Published by , Editorial Assistant
Global Mining Review,

Engineering and mining consultancy company Wardell Armstrong International Ltd used a range of peristaltic pumps from Watson-Marlow Fluid Technology Solutions (WMFTS) in a pilot plant for a lead and zinc mining project.

Wardell Armstrong uses Watson-Marlow peristaltic pumps for pilot plant

The purpose of the testwork conducted by Wardell Armstrong was to produce bulk lead and zinc concentrates for downstream testing for Vedra Metals on their Gorno project in northern Italy. Vedra, a joint venture between Appian and Altamin, claims Gorno will be the first metal mine in Italy in 40 years and is aiming for large-scale clean zinc and lead concentrate production in 2024.
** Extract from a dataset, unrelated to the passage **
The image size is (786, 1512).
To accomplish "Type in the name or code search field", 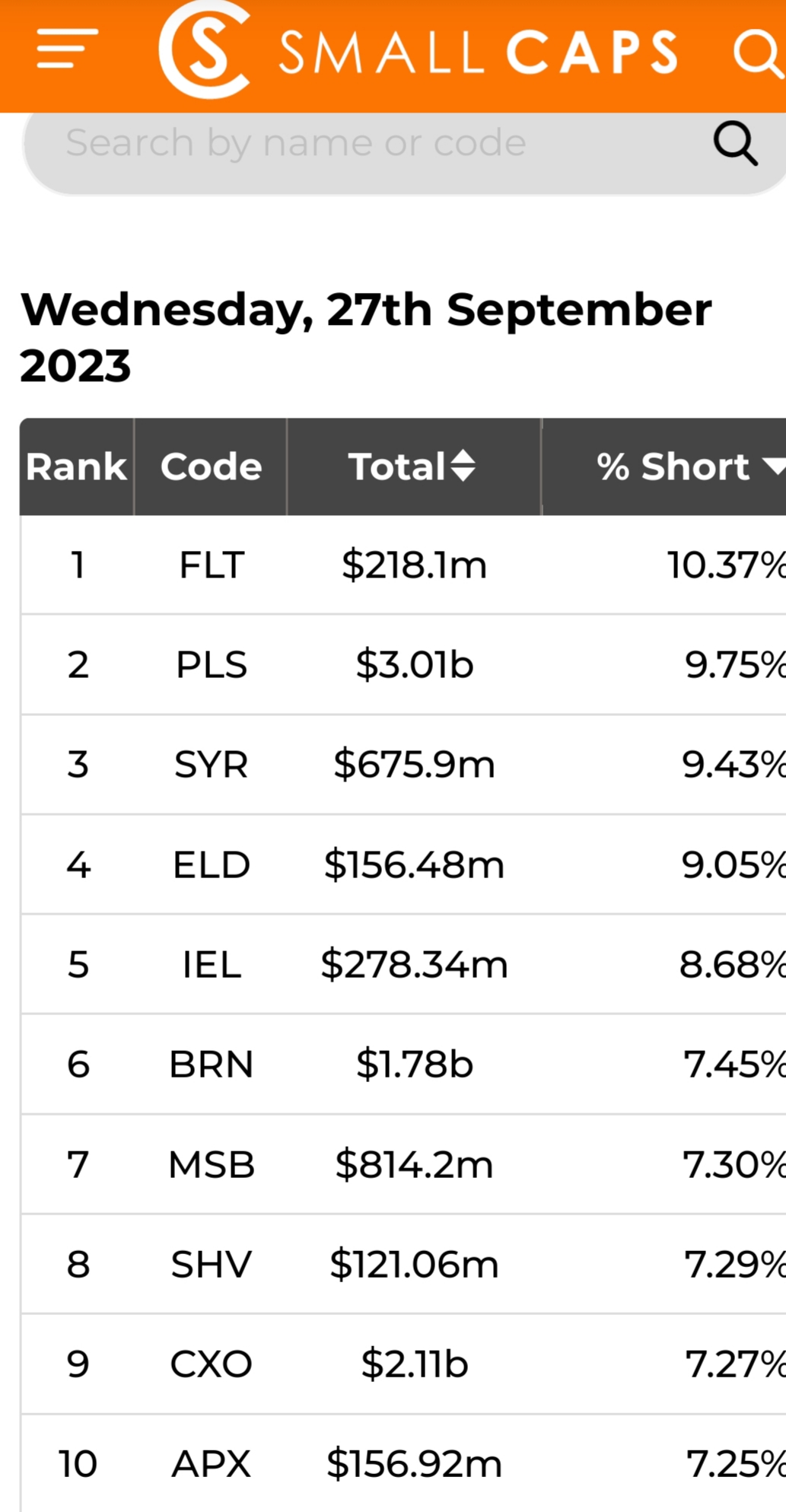I will click(365, 143).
Renewable energy technologies require a wide range of minerals and metals. Zinc provides corrosion protection for the steel used in wind turbines, and also in smaller amounts in solar power plants and renewable zinc batteries. Lead batteries also play a role in wind and solar power energy generation, and for renewable energy storage, as well as lead-acid batteries in electric vehicles.

Demand for metals such as zinc, lead, silver, and aluminium is expected to rapidly rise over the next few decades to meet the challenge of the low-carbon transition.

Wardell Armstrong’s successful pilot plant was a significant step towards Vedra’s lead and zinc project becoming a reality and an important new source for lead and zinc.

For the bulk concentrate production runs, Wardell Armstrong used 12 Watson-Marlow 300, two 500, six 600 and three 700 series pumps for various applications. The small throughput pumps were used for reagent dosing and pH control, whereas the larger throughput pumps were used for slurry transfer between flotation stages and milling stages.

Highly chemically resistant Watson-Marlow 300s were used for selective reagent dosing in all applications, including flotation collectors and depressants. For this particular project, reagents including copper sulphate, sodium silicate, zinc sulphate, sodium hydrosulphide, methyl isobutyl carbinol, sodium isopropyl xanthate and lime (calcium oxide) were used.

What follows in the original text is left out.